** WORK INSTRUCTION **
Set down the first line below and each line after it, ending with the one that holds "This screenshot has height=728, width=939.". Pictures do not belong in the copy.

★ ★ ★ ★ ★

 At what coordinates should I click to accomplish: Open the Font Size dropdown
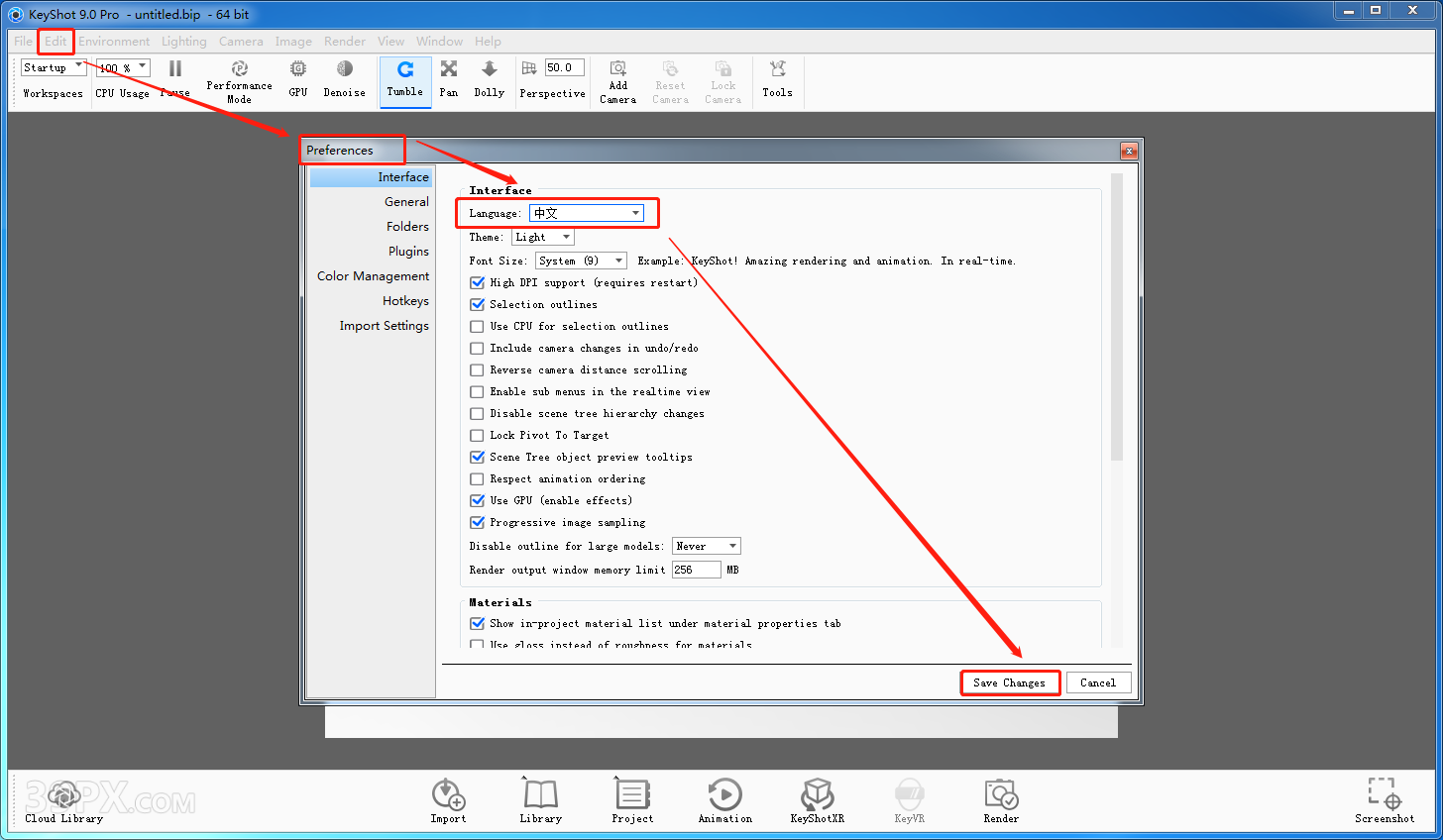pyautogui.click(x=581, y=262)
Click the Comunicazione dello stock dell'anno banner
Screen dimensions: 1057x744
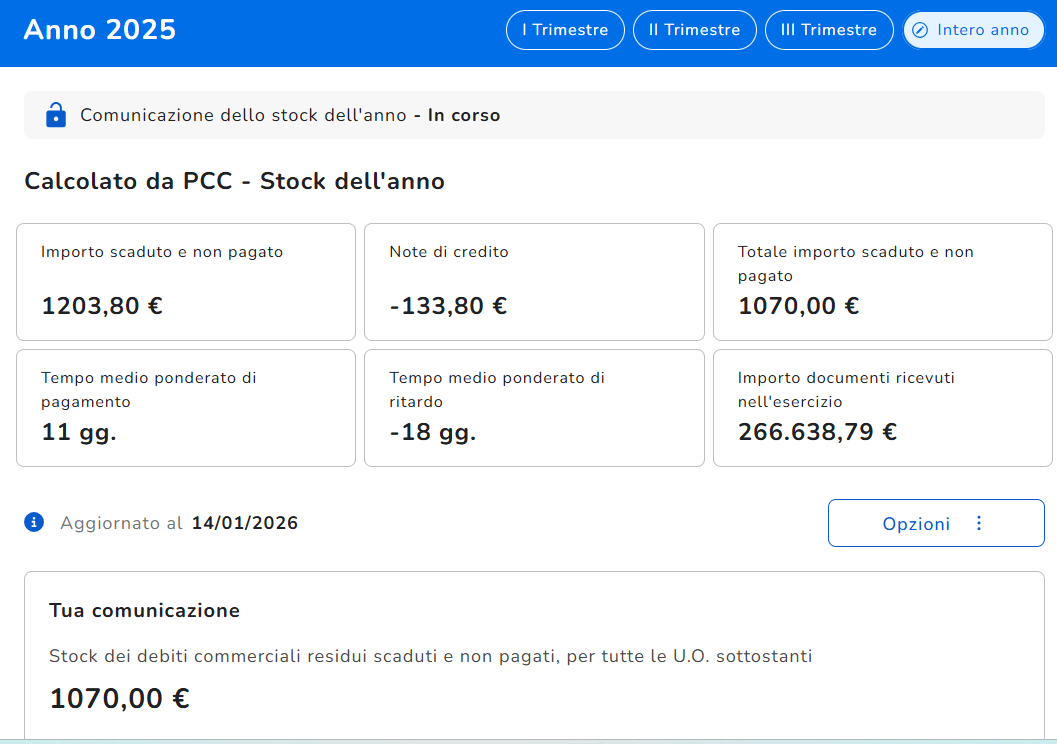click(290, 115)
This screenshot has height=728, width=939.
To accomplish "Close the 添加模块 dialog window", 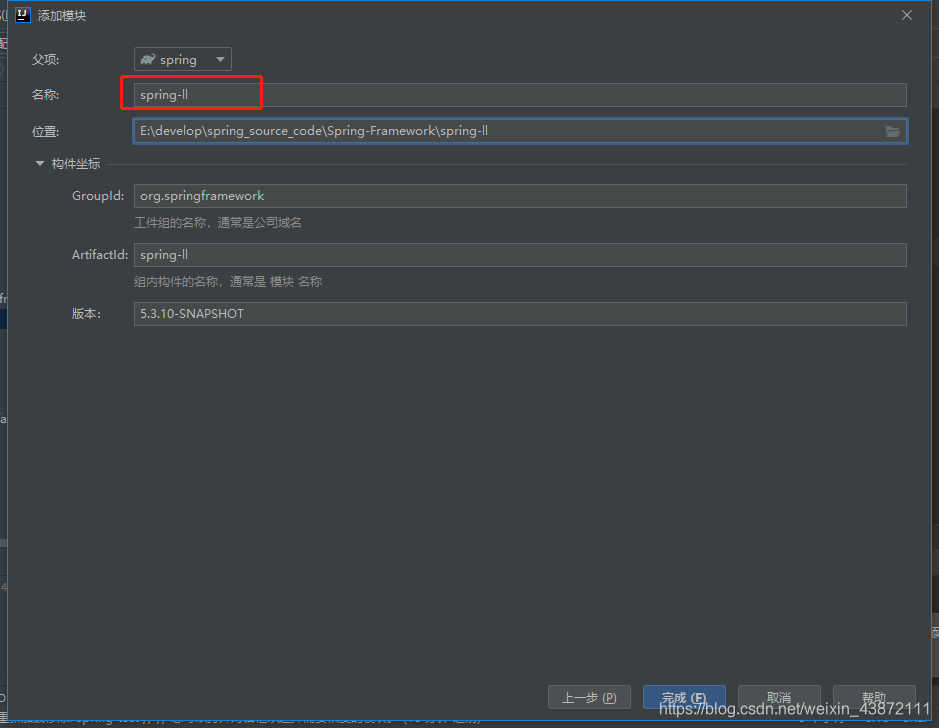I will click(x=907, y=15).
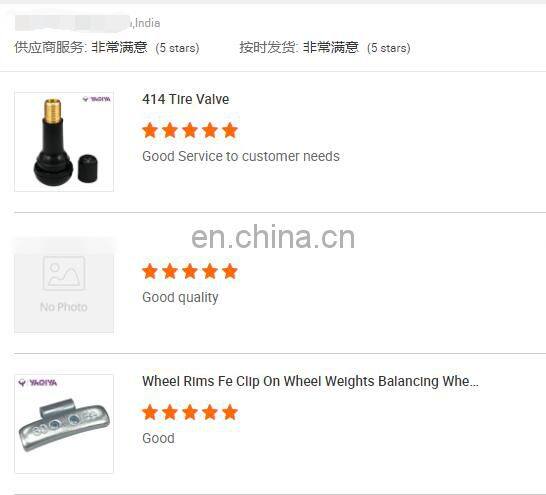Click first star of Good quality review
Viewport: 546px width, 495px height.
(x=150, y=271)
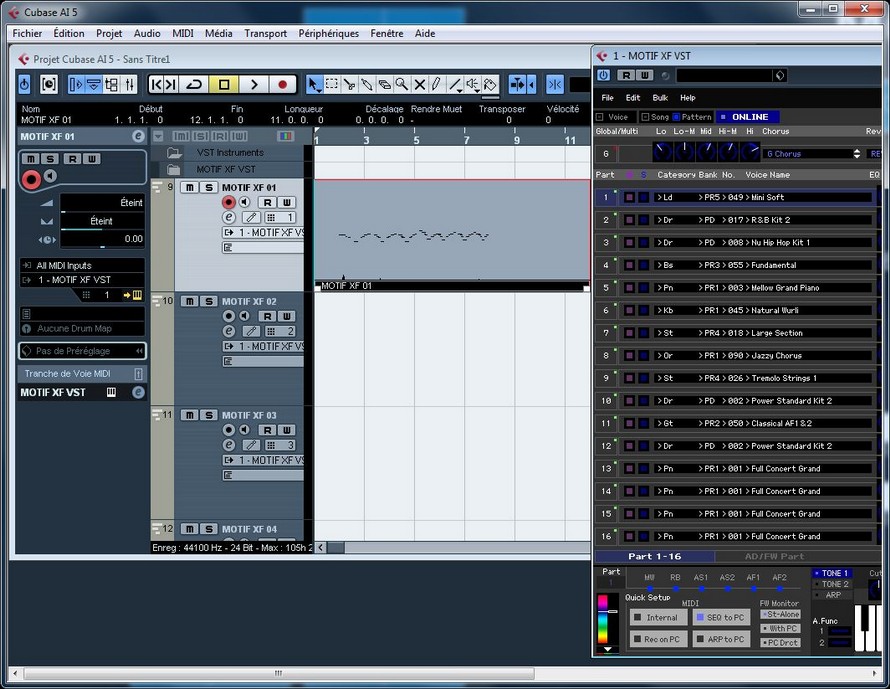Open the All MIDI Inputs routing dropdown
Screen dimensions: 890x689
81,265
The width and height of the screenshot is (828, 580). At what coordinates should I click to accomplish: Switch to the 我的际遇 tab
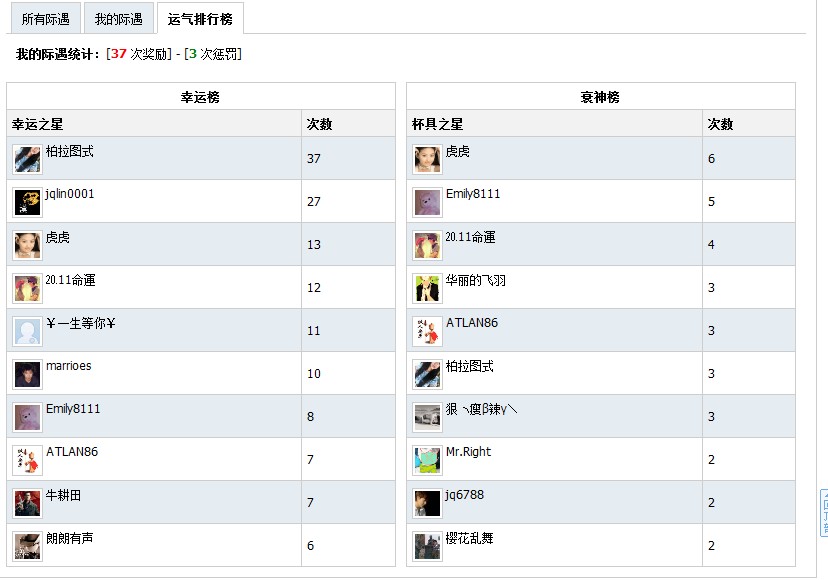(119, 19)
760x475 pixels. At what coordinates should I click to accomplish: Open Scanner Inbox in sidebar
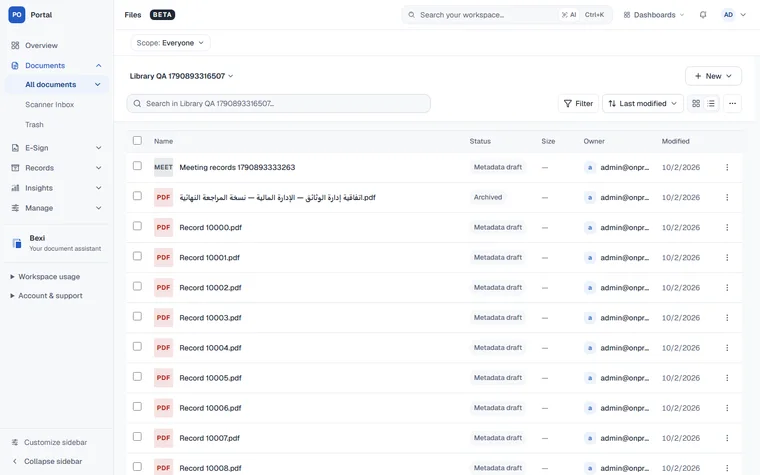[x=49, y=105]
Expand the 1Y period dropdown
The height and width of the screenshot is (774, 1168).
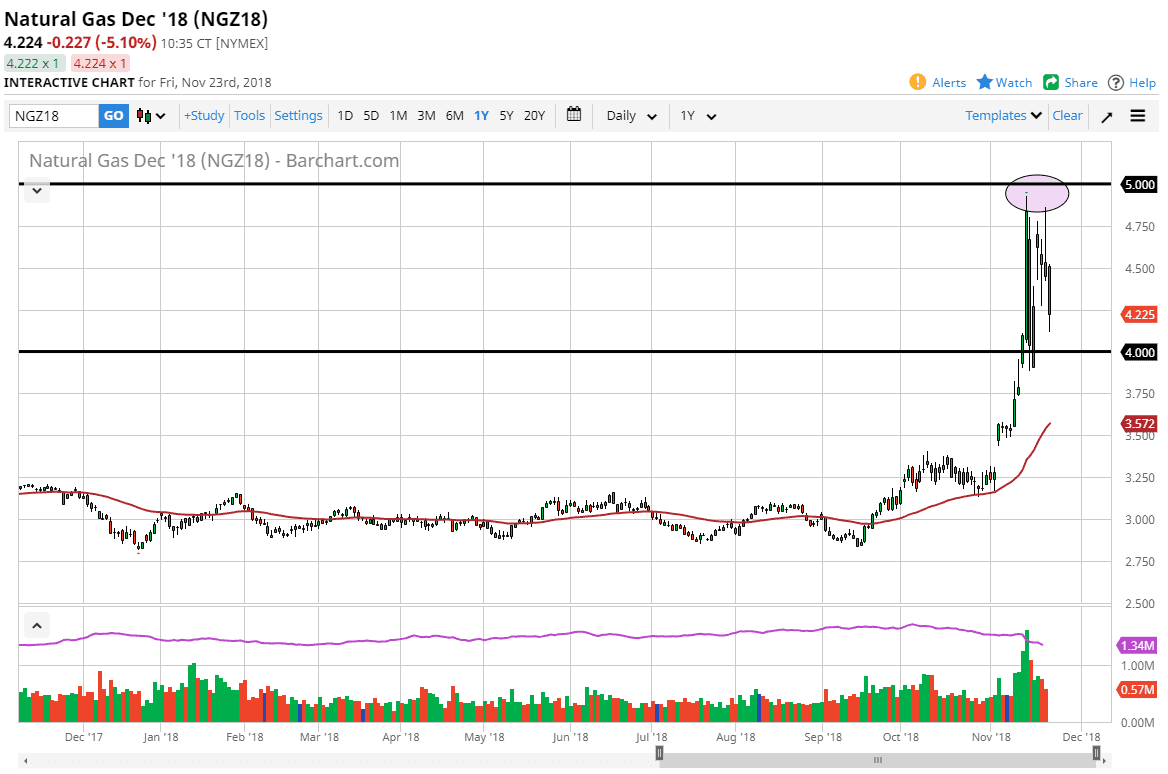pos(698,115)
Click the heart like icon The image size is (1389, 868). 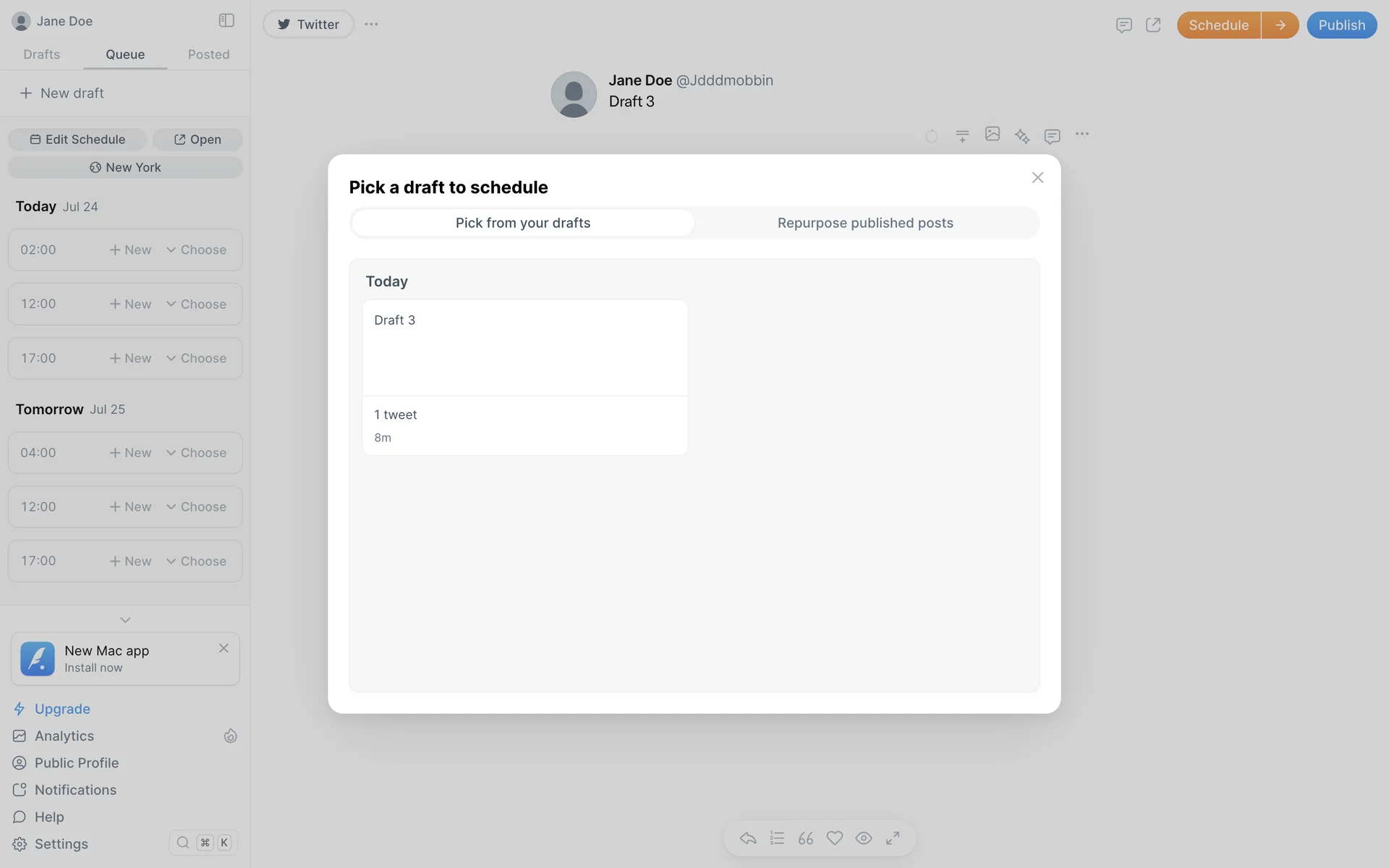pyautogui.click(x=834, y=838)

★ ★ ★ ★ ★

** FINAL ANSWER **
 At what coordinates should I click to accomplish: Open the Font Size dropdown
pyautogui.click(x=581, y=262)
Click the Comunicazione dello stock dell'anno banner
Screen dimensions: 1057x744
click(290, 115)
This screenshot has height=728, width=939.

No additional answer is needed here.